## TEXT FOR ANALYSIS
________________

TutorialsPowerPoint tricks

On this page, we collect some tricks and best practices for working with Microsoft PowerPoint. Confirmed for Office 365, Version 2202, build 14931.20646.

Morph

Morph is a slide transition that tries to interpolate between two slides. It can be used to easilly create animations between objects. Its only downside is that the slide count goes up.

Because an object needs to be present on both slides for movement to happen, it might be useful to add a mask to one of the slides to make certain objects dissappear/appear, by covering an object with an shape of the exact same color as the background. It might sometimes be necessary to make a slide directly transition into another by going to TransitionsAdvance Slide and select After, with some duration.

Wrong objects morphed

Each object on the first slide is mapped to an object on the second slide. Internally, PowerPoint stores identifiers for each object. The mapping is based on a magic combination of similarity between the objects, position on the slide, and these identifiers, in that order.

For example, consider the first slide with a triangle on the left and a circle on the right, and a second slide with the objects swapped. Morph will move the objects, and not transform the circle in the triangle and vice versa. It is possible to force morph to morph one object into another, irrespective of their position and or similarity. To do this, go to HomeSelectSelection Pane... and add two exlamation marks in front of the name. The name should be exactly the same for both objects. This works most of the time. If it does not, it helps if the name contains no spaces and the objects are similar.

________________

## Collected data
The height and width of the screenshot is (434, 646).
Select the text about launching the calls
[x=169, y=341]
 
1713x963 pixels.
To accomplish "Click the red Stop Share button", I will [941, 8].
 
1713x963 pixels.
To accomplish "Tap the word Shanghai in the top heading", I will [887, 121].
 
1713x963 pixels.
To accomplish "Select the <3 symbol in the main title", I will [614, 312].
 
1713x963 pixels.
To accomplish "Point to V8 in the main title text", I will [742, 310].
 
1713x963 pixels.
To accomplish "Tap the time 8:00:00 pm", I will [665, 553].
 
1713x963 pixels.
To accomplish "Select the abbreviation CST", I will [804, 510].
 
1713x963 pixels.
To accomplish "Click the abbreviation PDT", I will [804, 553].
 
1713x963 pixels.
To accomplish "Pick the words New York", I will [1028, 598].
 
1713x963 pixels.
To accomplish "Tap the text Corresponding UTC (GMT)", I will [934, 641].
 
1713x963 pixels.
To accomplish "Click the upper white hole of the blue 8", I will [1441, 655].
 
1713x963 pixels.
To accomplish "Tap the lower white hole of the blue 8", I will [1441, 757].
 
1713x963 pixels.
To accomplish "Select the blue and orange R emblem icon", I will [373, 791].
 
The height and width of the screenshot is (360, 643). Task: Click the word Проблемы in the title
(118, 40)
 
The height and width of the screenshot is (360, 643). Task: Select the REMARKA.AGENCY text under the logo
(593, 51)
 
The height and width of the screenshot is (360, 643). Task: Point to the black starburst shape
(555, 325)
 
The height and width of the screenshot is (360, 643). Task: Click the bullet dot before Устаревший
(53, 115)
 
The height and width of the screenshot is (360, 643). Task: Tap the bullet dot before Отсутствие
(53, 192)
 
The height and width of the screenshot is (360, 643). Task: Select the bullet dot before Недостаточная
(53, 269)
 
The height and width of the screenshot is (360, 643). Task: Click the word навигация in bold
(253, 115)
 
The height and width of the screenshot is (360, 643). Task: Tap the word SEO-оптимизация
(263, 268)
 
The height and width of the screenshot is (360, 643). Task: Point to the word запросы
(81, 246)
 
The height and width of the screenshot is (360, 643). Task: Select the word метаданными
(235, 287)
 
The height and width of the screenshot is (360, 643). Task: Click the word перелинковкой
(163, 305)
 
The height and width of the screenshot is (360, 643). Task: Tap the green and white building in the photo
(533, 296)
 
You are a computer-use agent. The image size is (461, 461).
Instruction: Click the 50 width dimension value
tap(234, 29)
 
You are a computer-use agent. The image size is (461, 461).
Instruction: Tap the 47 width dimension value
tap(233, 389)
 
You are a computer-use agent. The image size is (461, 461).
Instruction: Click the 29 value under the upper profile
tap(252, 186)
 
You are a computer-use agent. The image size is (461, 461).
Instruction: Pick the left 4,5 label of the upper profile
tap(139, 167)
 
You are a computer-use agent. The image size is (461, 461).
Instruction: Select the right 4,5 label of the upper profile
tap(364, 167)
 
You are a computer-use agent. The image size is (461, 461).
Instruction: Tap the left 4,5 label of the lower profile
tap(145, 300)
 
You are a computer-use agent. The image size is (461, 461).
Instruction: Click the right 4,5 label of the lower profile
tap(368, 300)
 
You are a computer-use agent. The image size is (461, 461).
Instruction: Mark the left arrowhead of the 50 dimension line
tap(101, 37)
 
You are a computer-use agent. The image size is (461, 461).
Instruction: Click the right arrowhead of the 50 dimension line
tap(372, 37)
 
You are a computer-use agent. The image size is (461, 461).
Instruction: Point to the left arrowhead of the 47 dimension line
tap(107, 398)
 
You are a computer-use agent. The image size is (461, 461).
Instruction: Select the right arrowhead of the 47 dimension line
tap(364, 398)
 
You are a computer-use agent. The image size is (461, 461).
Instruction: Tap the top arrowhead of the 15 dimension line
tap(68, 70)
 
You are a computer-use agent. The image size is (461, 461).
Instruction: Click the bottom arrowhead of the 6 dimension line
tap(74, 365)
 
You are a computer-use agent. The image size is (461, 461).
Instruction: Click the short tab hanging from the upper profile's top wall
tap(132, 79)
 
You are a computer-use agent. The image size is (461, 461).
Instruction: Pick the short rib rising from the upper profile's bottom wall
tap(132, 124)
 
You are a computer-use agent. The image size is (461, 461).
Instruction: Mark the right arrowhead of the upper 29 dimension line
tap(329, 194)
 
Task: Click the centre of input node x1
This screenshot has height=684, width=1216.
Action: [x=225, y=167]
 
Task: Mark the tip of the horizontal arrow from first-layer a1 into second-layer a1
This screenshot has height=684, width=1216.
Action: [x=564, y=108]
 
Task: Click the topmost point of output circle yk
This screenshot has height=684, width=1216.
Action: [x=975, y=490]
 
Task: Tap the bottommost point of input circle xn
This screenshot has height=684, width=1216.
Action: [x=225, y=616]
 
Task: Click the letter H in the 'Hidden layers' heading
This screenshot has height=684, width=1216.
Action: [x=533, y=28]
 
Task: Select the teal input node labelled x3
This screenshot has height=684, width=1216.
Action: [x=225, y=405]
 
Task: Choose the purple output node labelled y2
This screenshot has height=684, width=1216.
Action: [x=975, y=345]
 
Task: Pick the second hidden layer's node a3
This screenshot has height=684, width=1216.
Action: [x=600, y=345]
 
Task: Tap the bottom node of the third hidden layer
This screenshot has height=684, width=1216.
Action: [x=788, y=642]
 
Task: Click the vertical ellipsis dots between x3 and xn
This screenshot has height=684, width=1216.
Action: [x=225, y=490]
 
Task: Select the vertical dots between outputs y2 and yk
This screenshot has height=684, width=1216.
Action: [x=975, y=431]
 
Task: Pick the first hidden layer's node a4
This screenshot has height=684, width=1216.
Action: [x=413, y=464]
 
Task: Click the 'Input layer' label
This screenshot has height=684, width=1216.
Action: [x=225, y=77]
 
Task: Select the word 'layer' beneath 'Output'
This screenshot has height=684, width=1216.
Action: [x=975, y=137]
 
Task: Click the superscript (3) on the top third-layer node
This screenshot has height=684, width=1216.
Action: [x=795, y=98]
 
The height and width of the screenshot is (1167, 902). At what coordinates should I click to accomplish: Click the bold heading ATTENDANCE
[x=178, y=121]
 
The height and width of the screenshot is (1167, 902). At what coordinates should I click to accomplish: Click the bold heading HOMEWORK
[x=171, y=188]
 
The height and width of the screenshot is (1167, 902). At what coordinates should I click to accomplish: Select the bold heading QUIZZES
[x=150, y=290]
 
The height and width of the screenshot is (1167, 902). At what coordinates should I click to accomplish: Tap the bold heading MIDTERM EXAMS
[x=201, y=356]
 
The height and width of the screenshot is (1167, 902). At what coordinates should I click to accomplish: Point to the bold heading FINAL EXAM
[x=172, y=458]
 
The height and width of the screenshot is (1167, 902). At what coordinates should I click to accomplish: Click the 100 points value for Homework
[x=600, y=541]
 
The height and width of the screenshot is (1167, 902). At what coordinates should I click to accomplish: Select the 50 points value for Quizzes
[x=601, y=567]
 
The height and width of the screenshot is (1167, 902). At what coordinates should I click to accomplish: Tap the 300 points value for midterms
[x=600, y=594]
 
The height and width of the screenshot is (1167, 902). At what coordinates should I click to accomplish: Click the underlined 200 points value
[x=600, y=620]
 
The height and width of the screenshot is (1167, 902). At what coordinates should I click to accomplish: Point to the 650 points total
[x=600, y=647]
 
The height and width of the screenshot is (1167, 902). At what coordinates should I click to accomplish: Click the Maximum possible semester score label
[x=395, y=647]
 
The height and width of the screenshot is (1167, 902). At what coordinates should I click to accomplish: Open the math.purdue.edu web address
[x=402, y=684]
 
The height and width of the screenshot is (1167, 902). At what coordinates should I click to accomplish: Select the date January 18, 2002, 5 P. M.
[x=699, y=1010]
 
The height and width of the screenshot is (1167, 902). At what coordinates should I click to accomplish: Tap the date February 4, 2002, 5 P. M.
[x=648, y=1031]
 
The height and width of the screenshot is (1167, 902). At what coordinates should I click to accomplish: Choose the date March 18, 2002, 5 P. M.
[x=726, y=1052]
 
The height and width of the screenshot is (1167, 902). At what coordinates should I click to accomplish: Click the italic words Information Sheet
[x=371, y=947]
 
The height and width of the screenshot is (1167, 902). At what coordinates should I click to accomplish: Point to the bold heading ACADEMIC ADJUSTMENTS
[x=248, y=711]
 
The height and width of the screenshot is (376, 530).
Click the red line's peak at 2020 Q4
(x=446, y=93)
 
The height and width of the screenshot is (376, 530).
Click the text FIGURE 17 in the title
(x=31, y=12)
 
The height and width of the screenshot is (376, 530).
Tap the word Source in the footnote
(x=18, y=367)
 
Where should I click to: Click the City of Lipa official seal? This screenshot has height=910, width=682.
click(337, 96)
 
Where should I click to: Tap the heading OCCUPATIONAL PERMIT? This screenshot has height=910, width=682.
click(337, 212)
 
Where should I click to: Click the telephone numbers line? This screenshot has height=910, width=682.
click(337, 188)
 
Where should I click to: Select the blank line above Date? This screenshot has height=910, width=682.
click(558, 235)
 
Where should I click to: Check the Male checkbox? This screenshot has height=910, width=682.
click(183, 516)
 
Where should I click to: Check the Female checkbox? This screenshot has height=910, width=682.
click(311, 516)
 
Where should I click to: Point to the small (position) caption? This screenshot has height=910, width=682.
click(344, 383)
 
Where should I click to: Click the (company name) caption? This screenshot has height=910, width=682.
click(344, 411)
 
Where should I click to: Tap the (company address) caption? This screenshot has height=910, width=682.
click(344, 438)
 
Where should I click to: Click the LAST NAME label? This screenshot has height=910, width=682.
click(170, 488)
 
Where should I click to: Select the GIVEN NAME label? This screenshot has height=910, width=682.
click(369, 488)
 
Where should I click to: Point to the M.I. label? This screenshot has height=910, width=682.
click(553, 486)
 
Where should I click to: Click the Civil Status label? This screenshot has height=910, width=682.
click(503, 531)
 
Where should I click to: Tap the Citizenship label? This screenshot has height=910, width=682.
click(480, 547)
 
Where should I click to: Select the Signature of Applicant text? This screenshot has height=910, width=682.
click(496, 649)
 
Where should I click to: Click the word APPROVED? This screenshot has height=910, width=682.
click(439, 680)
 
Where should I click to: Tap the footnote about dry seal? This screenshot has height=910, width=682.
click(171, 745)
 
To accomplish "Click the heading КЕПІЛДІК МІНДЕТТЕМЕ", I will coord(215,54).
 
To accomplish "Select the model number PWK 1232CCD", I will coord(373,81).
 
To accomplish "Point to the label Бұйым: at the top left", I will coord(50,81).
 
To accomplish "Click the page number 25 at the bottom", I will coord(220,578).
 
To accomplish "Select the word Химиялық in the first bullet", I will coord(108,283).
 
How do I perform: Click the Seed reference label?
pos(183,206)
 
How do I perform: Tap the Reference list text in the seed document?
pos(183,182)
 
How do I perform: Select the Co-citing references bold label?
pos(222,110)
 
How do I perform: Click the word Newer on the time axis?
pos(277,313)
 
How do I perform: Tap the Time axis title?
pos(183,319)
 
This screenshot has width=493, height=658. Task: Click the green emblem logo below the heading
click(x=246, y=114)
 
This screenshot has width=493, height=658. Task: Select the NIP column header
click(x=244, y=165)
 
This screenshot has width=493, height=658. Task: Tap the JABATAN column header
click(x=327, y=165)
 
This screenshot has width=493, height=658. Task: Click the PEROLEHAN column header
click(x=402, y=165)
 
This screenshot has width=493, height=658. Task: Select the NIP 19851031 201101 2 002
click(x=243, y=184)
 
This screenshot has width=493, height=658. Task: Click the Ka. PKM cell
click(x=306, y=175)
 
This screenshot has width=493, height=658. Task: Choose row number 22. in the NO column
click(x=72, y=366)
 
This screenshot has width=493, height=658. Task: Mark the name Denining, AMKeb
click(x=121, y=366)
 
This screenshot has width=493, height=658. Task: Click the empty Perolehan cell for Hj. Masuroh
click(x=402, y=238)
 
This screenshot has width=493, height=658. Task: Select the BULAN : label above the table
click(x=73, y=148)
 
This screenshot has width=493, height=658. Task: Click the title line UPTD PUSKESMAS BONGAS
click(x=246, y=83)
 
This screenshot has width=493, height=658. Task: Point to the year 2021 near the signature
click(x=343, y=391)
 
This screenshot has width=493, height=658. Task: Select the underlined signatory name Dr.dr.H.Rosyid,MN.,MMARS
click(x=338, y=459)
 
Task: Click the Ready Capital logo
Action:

________________

## WHAT YOU HAVE TO DO
Decide whether each statement agrees with the text on PowerPoint tricks, answering yes or no and quoting the deciding words of the text: (a) Morph's only downside is that it raises the number of slides. (b) When a triangle and a circle swap places between two slides, Morph transforms the circle into the triangle. (c) To force two objects to morph into each other, their names may differ slightly.

## RESPONSE FOR THIS EXERCISE
(a) Yes: "Its only downside is that the slide count goes up."
(b) No: "Morph will move the objects, and not transform the circle in the triangle and vice versa."
(c) No: "The name should be exactly the same for both objects."